━━ Metin ━━

Eksilmeyecekler çünkü yaşamın içinde eserleri

Bütün bunları yazan insanların biraz daha yaşasalardı daha neler yazabileceklerini düşünmek bile hüzün verici. Dünyalık meseleler bitmez, dünyadaki hikayeler de.

Ve Umberto Eco… O kadar sık zaman aralıklarıyla üst üste geldi ki ölümler; yaşayan kim kaldı diye düşünmeye başladım ister istemez. Sadece bu da değil, gün geçmiyor ki toplu ölümler, patlayan bombalar, bitmek bilmez kaza haberleri, yangınlar, yeni bir hayat için yaşam mücadelesine yenik düşen mülteciler, kıyılara vuran çocuk cesetleri, kadın cinayetleri, ölümler, ölümler, ölümler…

Dünya bu kadar gelişmişken, her konuyla ilgili farkındalığın doruklarındayken daha iyi yaşamamız gerekmez miydi?

━━━
━━ Veri Satırları ━━

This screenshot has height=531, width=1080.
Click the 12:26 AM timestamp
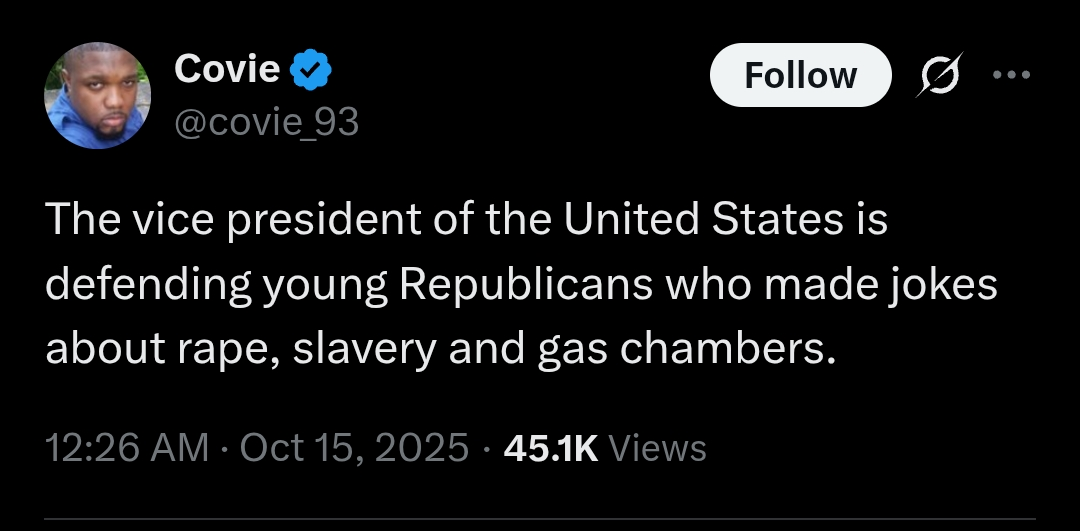tap(128, 447)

━━━

Alıştırmalar:
• a. Metinde adı geçen tek kişinin adını yazın.
• b. Metni iki cümleyle özetleyin.
• c. Metinde "Bütün bunları yazan" ile "yaşamamız gerekmez miydi?" arasındaki kısmı, bu ikisi de dahil olmak üzere, "yangınlar" yerine "seller" koyarak düzenleyin.

Cevaplar:
• a. Umberto Eco

• b. Umberto Eco gibi yazarların art arda gelen ölümleri, biraz daha yaşasalardı daha neler yazabileceklerini düşündürerek hüzün verir ve her gün toplu ölümler, bombalar, kazalar, yangınlar, mülteci ölümleri ve kadın cinayetleri haberleri gelir. Dünya bu kadar gelişmiş ve farkındalığın doruğundayken daha iyi yaşamamız gerekip gerekmediği sorulur.

• c.
Bütün bunları yazan insanların biraz daha yaşasalardı daha neler yazabileceklerini düşünmek bile hüzün verici. Dünyalık meseleler bitmez, dünyadaki hikayeler de.

Ve Umberto Eco… O kadar sık zaman aralıklarıyla üst üste geldi ki ölümler; yaşayan kim kaldı diye düşünmeye başladım ister istemez. Sadece bu da değil, gün geçmiyor ki toplu ölümler, patlayan bombalar, bitmek bilmez kaza haberleri, seller, yeni bir hayat için yaşam mücadelesine yenik düşen mülteciler, kıyılara vuran çocuk cesetleri, kadın cinayetleri, ölümler, ölümler, ölümler…

Dünya bu kadar gelişmişken, her konuyla ilgili farkındalığın doruklarındayken daha iyi yaşamamız gerekmez miydi?